Last month, experts meeting in Spain heard that almost half of all the world's wader species, such as the long-billed plover, the dunlin and the bristle-thighed curlew, which flies non-stop from Alaska to the south Pacific, were in decline owing to human pressures, climate change and habitat loss.

The "air traffic control" proposal will focus on the world's nine major "flyways", by asking countries to monitor the numbers and types of birds flying through their airspace, plot their flight paths and protect or repair their nesting, breeding and feeding grounds. In some cases, governments will have to set up schemes to track poorly understood species - potentially using satellites and tagging techniques.

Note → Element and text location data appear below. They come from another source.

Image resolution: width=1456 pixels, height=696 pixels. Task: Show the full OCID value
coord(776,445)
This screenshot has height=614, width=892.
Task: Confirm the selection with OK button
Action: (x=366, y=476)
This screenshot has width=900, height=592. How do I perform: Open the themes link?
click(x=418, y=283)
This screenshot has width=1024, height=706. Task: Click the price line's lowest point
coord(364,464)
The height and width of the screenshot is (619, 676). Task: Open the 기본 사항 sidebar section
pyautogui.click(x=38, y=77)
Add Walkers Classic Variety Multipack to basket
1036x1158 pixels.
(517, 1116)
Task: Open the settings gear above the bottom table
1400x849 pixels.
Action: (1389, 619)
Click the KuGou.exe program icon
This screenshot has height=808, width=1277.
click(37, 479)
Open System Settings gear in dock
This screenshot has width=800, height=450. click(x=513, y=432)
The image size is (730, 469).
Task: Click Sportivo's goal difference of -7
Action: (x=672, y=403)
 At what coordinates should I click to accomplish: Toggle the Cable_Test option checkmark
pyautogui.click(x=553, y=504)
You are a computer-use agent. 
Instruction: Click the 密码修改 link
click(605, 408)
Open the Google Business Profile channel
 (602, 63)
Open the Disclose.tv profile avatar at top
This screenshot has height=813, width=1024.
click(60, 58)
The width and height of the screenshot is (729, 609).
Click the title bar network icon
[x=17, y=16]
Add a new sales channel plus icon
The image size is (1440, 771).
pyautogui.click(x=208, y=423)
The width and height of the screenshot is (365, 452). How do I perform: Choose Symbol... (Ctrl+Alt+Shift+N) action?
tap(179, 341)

The scheme will provoke clashes over economic developments. One battle ground is Iceland's decision to build a massive hydro-electric dam at Karahnjukar, which will destroy the breeding sites of pink-footed and greylag geese. Despite being a major staging post in the "east Atlantic flyway" - which takes more than 90 million water birds from the Arctic through Europe to southern Africa - Iceland has refused to join a European and African scheme to protect migratory birds. And in South Korea, naturalists are furious at plans to reclaim a 155 sq mile inter-tidal wetland which could kill off the extremely rare spoon-billed sandpiper. The site is a crucial feeding place on the "East Asian-Australasian flyway" that runs from the Arctic to Australia and the south Pacific.

In the US, controversy surrounds the horseshoe crab fishery in Delaware Bay, a key feeding place on the "Atlantic flyway", which is blamed for a sudden decline in red knot numbers. The bird feeds on the crab's eggs but the crab is being chronically overfished.